(Supplied text)
+++

Amazon’s stock these days is the retail industry’s Rorschach test. What you see depends on what you want to see.
The e-commerce retailer’s stock closed at $72.81 Tuesday, more than double its showing of just four months ago ($35.02 on November 19, 2008). That’s where the facts end and the interpretations begin.
Some see Amazon as a smart online retailer and master of supply-chain efficiency benefiting from consumer interest in its new wireless reading device, the Kindle 2. In fact, Amazon CEO Jeff Bezos used the Kindle 2 to highlight the company’s effective delivery model in a New York Times article. “E-books should be cheaper than physical books,” he said. “Readers are going to demand that, and they are right because there are so many supply-chain efficiencies relative to printing a paper book.”
Other supply-chain efforts are now paying off, which is why the company is being rewarded, BusinessWeek asserts, for “expanding into new product areas and pouring money into new technology aimed at fulfilling orders more efficiently and crunching data on user buying and browsing habits.”
The Wall Street Journal calls Amazon one of “The Recession’s Early Winners,” observing, “Expect more bricks and mortar stores to close as overstretched consumers retrench. But when it comes to online retailers, the story changes.” This view of Amazon sees the company and certain other e-commerce merchants, such as Netflix, as a new breed of retailers who will survive the recession by providing desirable products at lower prices with user-friendly home delivery.

+++

(Record excerpts)
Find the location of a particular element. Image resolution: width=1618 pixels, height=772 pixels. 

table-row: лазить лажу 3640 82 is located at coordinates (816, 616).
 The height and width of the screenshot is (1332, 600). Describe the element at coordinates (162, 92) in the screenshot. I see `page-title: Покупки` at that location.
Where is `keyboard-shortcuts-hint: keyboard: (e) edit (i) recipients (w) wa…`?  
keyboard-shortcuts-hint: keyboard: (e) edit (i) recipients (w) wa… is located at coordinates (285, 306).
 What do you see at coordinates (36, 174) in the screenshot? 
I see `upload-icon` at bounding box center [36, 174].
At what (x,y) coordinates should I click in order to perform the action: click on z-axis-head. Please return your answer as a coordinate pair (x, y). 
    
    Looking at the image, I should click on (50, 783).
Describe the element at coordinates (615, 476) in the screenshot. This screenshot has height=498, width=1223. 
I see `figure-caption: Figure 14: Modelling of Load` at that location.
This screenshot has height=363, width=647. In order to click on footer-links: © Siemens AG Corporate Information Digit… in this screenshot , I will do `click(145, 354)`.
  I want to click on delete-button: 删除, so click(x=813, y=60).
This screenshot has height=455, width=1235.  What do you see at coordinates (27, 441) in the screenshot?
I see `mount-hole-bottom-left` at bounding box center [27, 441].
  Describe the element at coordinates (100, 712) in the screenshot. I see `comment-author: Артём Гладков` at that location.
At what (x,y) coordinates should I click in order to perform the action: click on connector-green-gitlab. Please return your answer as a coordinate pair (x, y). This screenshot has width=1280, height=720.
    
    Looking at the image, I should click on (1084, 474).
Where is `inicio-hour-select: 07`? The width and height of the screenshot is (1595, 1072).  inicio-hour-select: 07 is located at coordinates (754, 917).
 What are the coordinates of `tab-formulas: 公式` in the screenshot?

+++

(Problem)
Please carry on the article about Amazon's stock from the point where it stops.

(Written answer)
However, there’s also a less generous outlook regarding Amazon’s stock. The company’s fluctuating stock prices over the years and less than robust earnings raise doubts among stock watchers. Some who commented on BusinessWeek’s article, for example, called the stock price “absurd,” and “highly suspect,” and consider Amazon’s “the most manipulated stock in the market.” One wrote, “You would think that we were back in the bubble days of the dotcoms with the valuation afforded this stock.”
Amazon’s critics feel the media is contributing to the inflation of the company’s stock and playing right into the PR-conscious company’s hands. After all, Bezos and the Kindle 2 appeared on a range of national network TV shows in February and March, from the Today show to The Daily Show with Jon Stewart.
Is all the Amazon press simply media hype for a company that doesn’t produce the earnings to match its stock price, or is it legitimate coverage of a retailer providing the innovative new technology that consumers desire? The reality may be a little bit of both, which offers an endless cycle of fodder for Amazon’s fans and critics alike.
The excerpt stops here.